Muzycznie zespół stawia na mocne, alternatywno – metalowe dźwięki z lekką domieszką psychodelii.


Treść rozszerzona
Atom to nowa rockowa formacja wprost ze stolicy Dolnego Śląska. Pierwszą rzeczą, która rzuciła mi się w oczy, to okładka. Wytatuowany Fryderyk Nietzsche w czarnym podkoszulku? Zajrzyjcie do wnętrza płytki a traficie na więcej takich osobliwych obrazków. Muzycznie zespół stawia na mocne, alternatywno – metalowe dźwięki z lekką domieszką psychodelii.

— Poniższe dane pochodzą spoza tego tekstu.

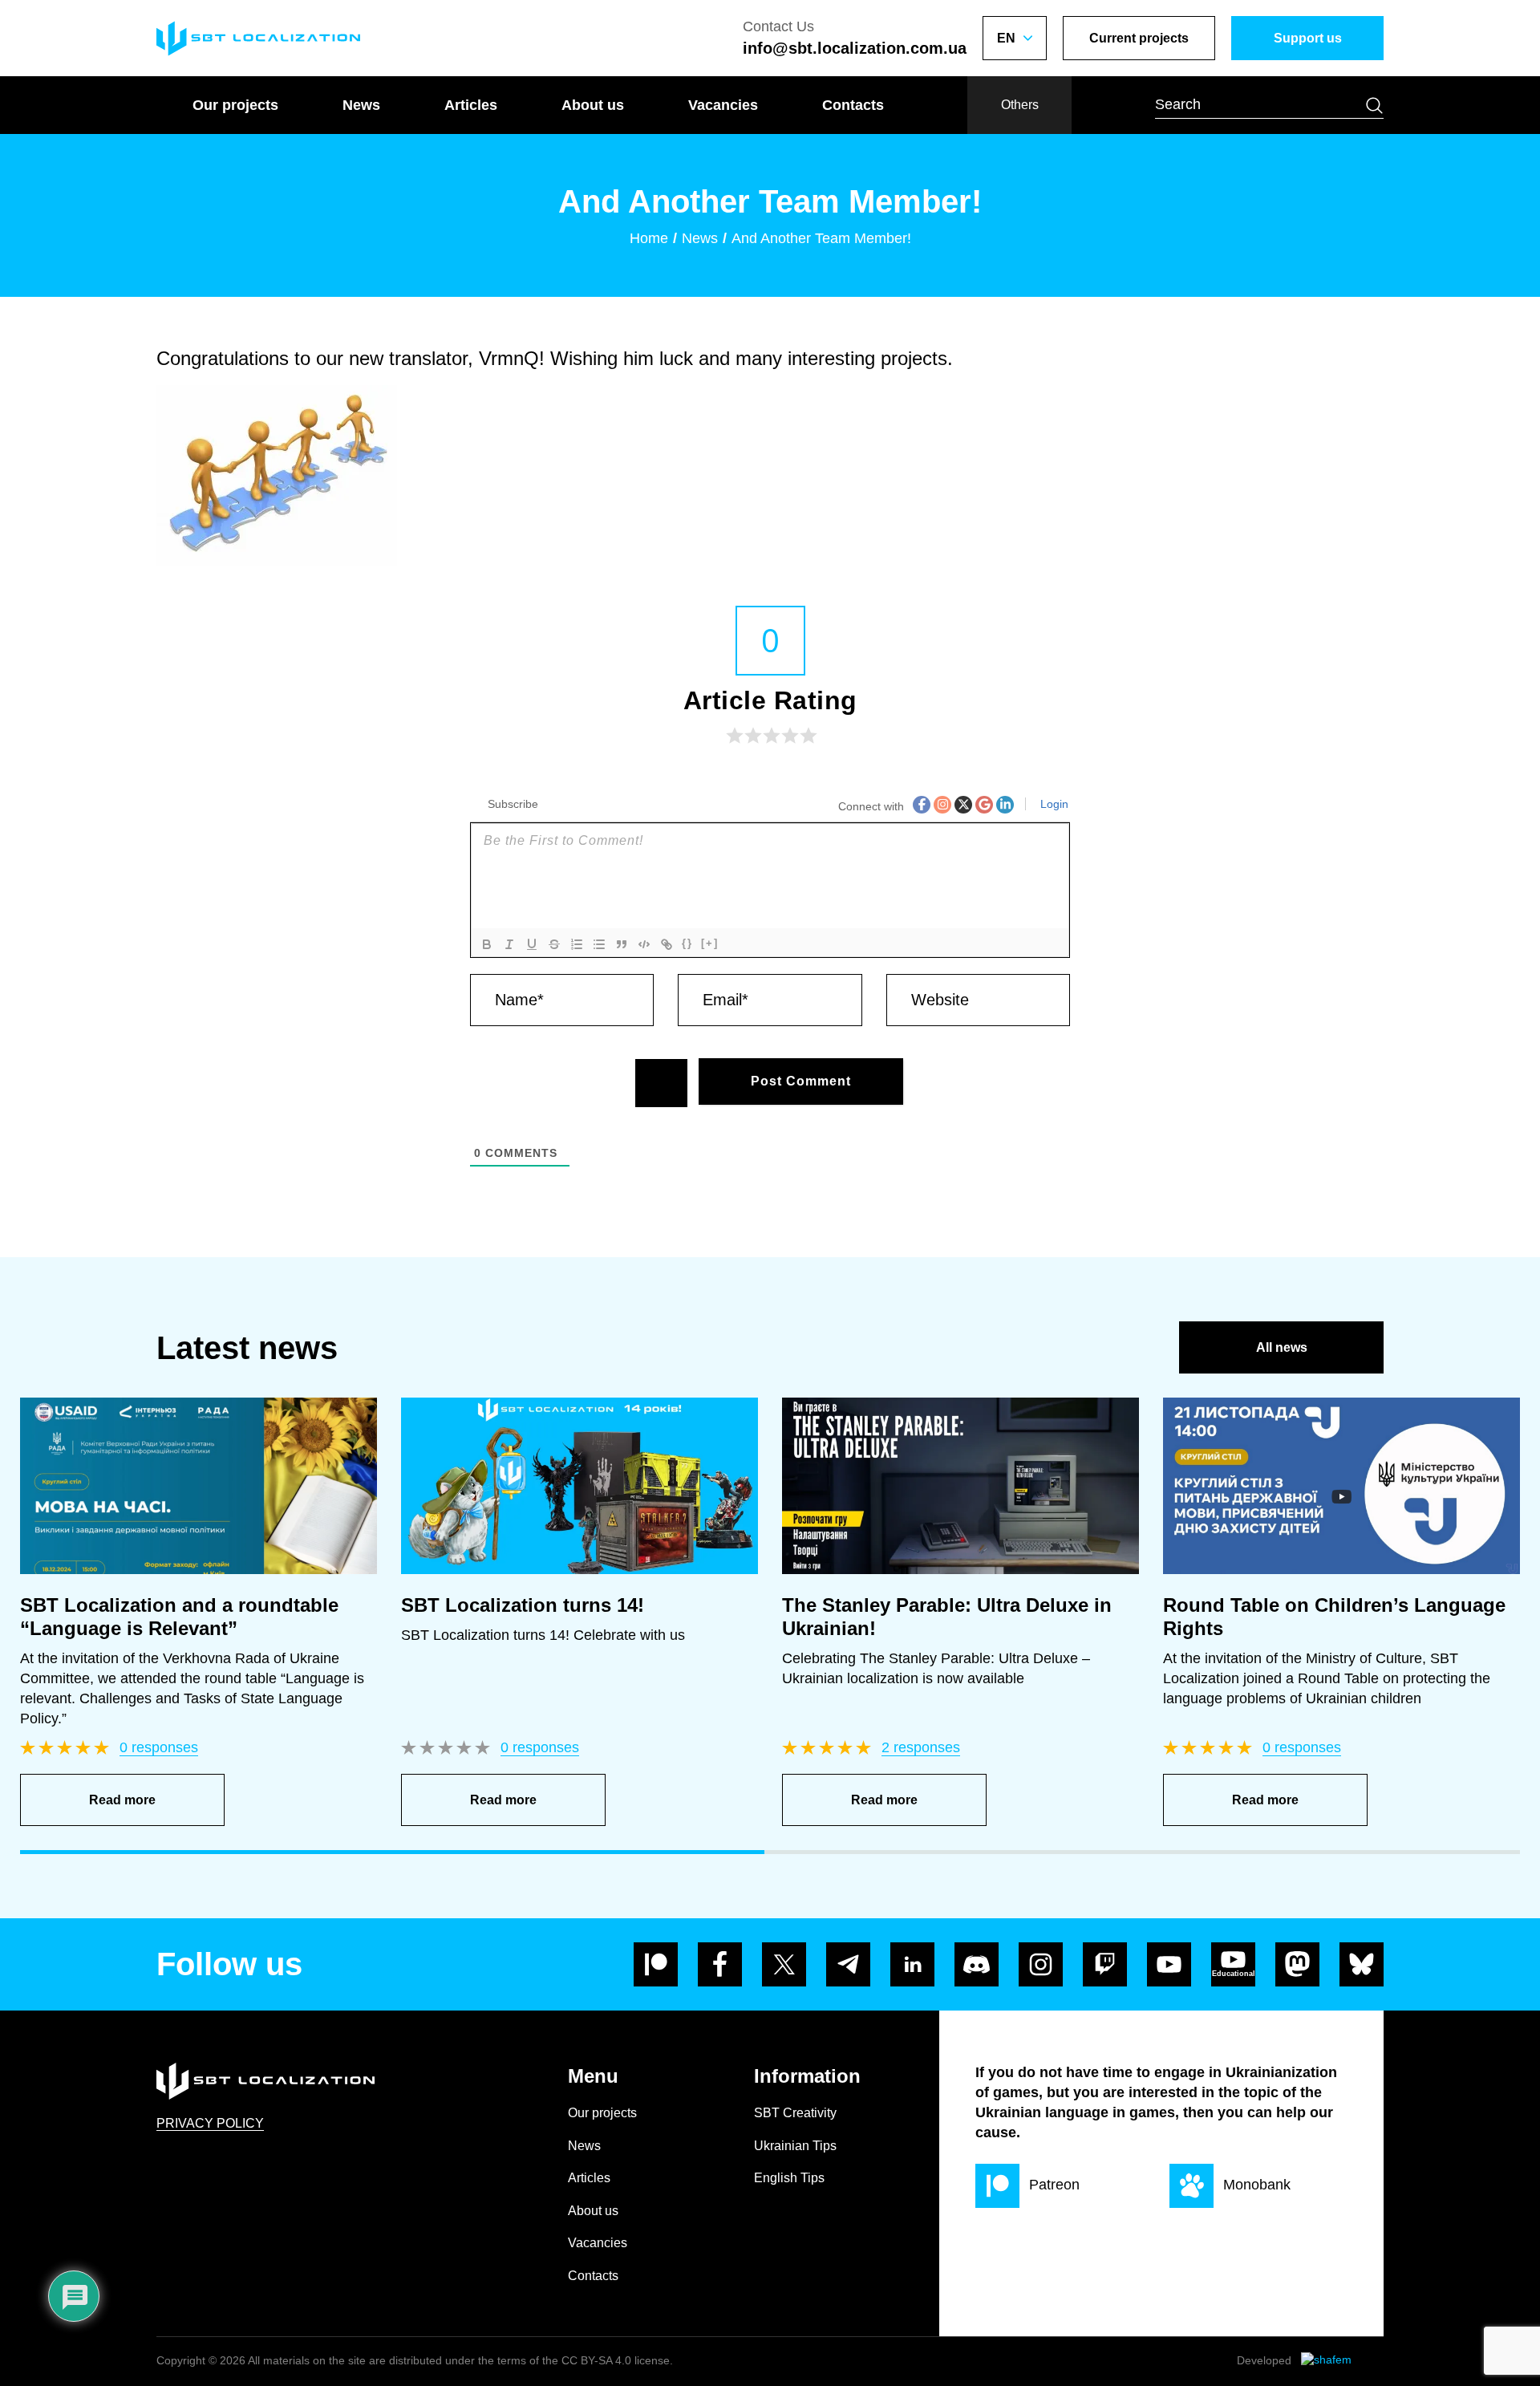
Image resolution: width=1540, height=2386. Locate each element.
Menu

Trzeba przyznać, że Atom ma pomysł na siebie – jest to widoczne nie tylko w oprawie graficznej albumu, ale i w filozoficznych, pełnych zadumy, tekstach. Już w pierwszym nagraniu ''Minus'' (Bez Ciebie) padają słowa:

''Kim jestem?
Bez ważnych atestów
Ocen, tytułów i metryk,
Prawdziwy Ja?''


Silną wymowę tekstów podkreślają ekspresyjne partie wokalne Toma Bednarka i sama muzyka budowana na ''mięsistych'', gitarowych riffach Najbardziej ciekawe fragmenty płyty?Rytmiczny ''Antywirus'', opowiadający o zagubieniu i zwątpieniu za pomocą słownictwa z zakresu informatyki. Właśnie w tej kompozycji padają znamienne słowa: ''Przypuszczam, że wątpię.'' Podobać się może szybki, niemal punkowy ''Niejeden'', z zapadającym w pamięć przesłaniem:

''Nigdy nie jest za późno by znów zacząć
Zawsze jest za wcześnie by się poddać!''


Moim zdecydowanym faworytem na płycie jest utwór ''Po drugiej stronie'' podejmujący niełatwy temat życia po śmierci:

''Naprawdę powiedz czego tu się bać
Ten koniec to początek, teraz dobrze wiesz
Nieśmiertelnik odbity na serca komorze
Tam umiera strach, że kiedyś wszystko skończy się.''


Bardzo podoba mi się sam psychodeliczny klimat kompozycji, tworzony za pomocą przestrzennych, kosmicznych dżwięków gitar. Wątek metafizyczny zostaje też podjęty w zamykającym płytę utworze ''Czas.'' W tekście Tom wyraża stoicki spokój wobec wizji mającego nadejść końca świata:

''Wszystko ma tu swój czas
Każdy dzień i godzina
Będzie to, co ma być
Policzone jest.''


Produkcją albumu zajął się sam Robert Litza, co wpływa na surowość i dynamikę brzmienia całości. Z drugiej strony słuchając płyty często miałem nieodparte wrażenie, że te dźwięki brzmią dość znajomo. Takie kompozycje jak ''Wyżej, lepiej, więcej'', ''Zobacz'' czy też ''Jak tam jest'' stylistycznie przypominają dokonania Luxtorpedy (melodyka riffów i wykrzyczane partie wokalne). Tematyka tekstów autorstwa Toma Bednarka także koncentruje się wokół tematów bliskich zespołowi Litzy. Mimo tych podobieństw Atom proponuję słuchaczom solidną porcję przemyślanej i wartościowej artystycznie muzyki.